Optimization of the shape (and topology) of the initial conditions for diffusion parameter identification

TL;DR

This paper presents a sensitivity-based optimization method for designing initial conditions in diffusion experiments, significantly improving parameter estimation accuracy, demonstrated through a modified FRAP protocol.

Contribution

It introduces a novel sensitivity-driven approach to optimize initial shape and topology in diffusion parameter identification, with practical application to FRAP experiments.

Findings

Optimized initial conditions enhance parameter estimation accuracy.

Numerical results show increasingly complex optimal shapes.
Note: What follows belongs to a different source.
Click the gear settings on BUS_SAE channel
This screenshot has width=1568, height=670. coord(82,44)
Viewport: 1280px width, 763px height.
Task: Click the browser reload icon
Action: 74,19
Modified FRAP protocol improves experimental outcomes.

Abstract

The design of an experiment, e.g., the setting of initial conditions, strongly influences the accuracy of the whole process of determining model parameters from data. We impose a sensitivity-based approach for choosing optimal design variables and study the optimization of the shape (and topology) of the initial conditions for an inverse problem of a diffusion parameter identification. Our approach, although case independent, is illustrated at the FRAP (Fluorescence Recovery After Photobleaching) experimental technique. The core idea resides in the maximization of a sensitivity measure, which depends on a specific experimental setting of initial conditions. By a numerical optimization, we find an interesting pattern of increasingly complicated (with respect to connectivity) optimal initial shapes. The proposed modification of the FRAP experimental protocol is rather surprising but entirely realistic and the resulting enhancement of the parameter estimate accuracy is significant.